The Steelers used their final timeout to stop the clock after the Miller completion, and faced a second-and-10 at the 19 with just 13 seconds left. Jenkins made a nifty inside move on left tackle Max Starks to come up the middle for a clear shot at Roethlisberger. Jenkins grabbed him around the waist, but the quarterback was able to spin away from the tackle attempt to his left and throw the ball out of the end zone with three seconds remaining.
Avoiding what could have been a game-ending sack, Roethlisberger took advantage of the opportunity as he connected with wide receiver Mike Wallace for a 19-yard touchdown pass as time expired for the 37-36 victory.
“Ben is just one of those guys that knows how to get it done,” cornerback Charles Woodson said. “He's not going to always kill you with numbers and those sorts of things. But when their team needs a play, he being their guy, he can get it done.
“He makes a lot of guys look bad out there on the field during the course of the games with making guys miss who have free rushes, free shots at him. Or if they get to him, breaking tackles, and still being able to keep a play alive. And he's done that his whole career.”

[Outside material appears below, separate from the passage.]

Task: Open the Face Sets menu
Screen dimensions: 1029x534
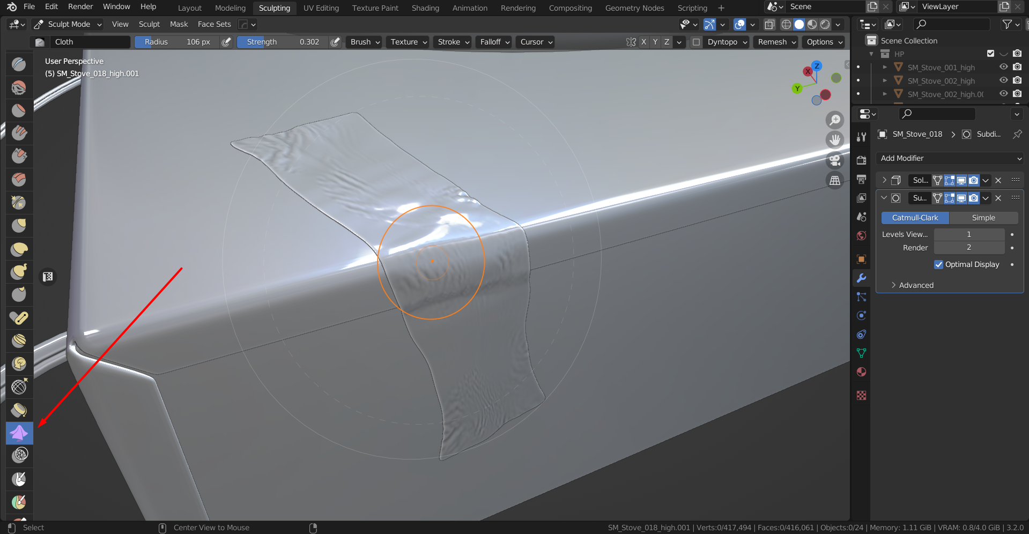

Roethlisberger connected on eight passes of 25-plus yards against the Packers last season, a career high, on his way to a career best 503-yard game. He completed 29-of-46 passes (63.0 percent) for three touchdowns and no interceptions for a 121.9 passer rating.
Even though the Packers did a good job of getting consistent pressure on Roethlisberger throughout the game, his ability to shake off tacklers to buy time for receivers down the field led to some of those big gains.
“I think he is a special player, the way he extends plays,” Head Coach Mike McCarthy said. “The length of the play with Ben is always longer. The way their passing game is designed, his ability to step up in the rush and do the things he does.
“He can make any throw on the field, evident in our game last year and another thing that you learn when you see players live. He has the arm to step up, roll to his right, and still make the 60-plus throw. That’s definitely one of our objectives is to make sure when we have the opportunity to get him on the ground.”
The secondary will certainly have to do its part in coverage, but the Packers know that keeping Roethlisberger in the pocket and finishing when they have the chance to sack him will make that job a whole lot easier.
“Obviously with quarterbacks like that you just need to stay alive in your pass rush,” said linebacker Clay Matthews, who sacked Roethlisberger twice in the ’09 meeting. “I think last year, obviously last year was last year, but we had some success against him rushing the passer as well as I'd like to think stopping the run (65 yards on 19 carries).
“But obviously we gave up way too much in the passing game, so if there's anything to learn from last year's loss, it’s that. So yeah, we've got to stay alive, really get after him, and kind of collapse the pocket on him, and force him to not be able to complete those passes where he moves around and breaks tackles.”